(Work instruction):
Exactly reproduce the line containing "Where should I" and all later lines to the end of the entries, leaving the pictures out of your copy.

(Entries provided):
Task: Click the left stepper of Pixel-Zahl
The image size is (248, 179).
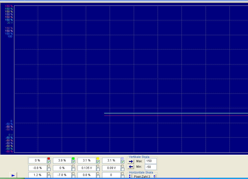Action: point(130,176)
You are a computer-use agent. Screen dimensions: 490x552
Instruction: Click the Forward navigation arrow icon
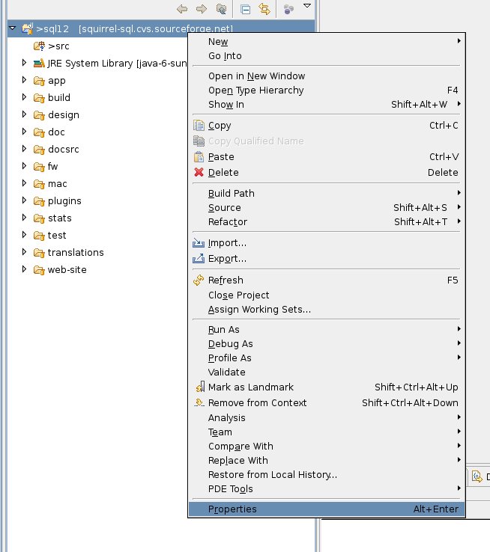click(202, 9)
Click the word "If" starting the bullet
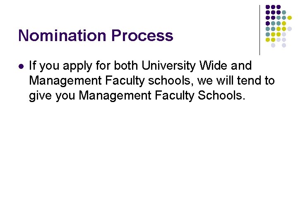 (x=32, y=66)
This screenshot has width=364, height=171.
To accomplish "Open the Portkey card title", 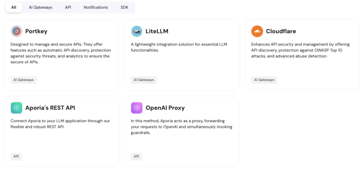I will [x=36, y=31].
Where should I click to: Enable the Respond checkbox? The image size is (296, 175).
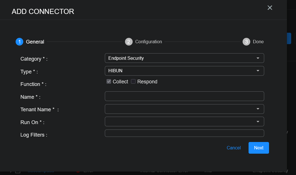tap(133, 82)
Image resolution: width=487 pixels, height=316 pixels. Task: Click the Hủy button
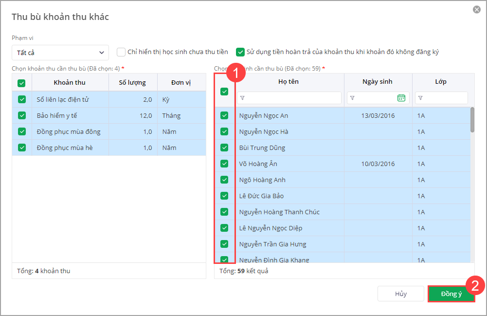point(400,294)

(Result of the task):
Where should I click to: Enable the Respond checkbox? The image size is (296, 175).
tap(133, 82)
Image resolution: width=487 pixels, height=316 pixels. Task: Click the Hủy button
point(400,294)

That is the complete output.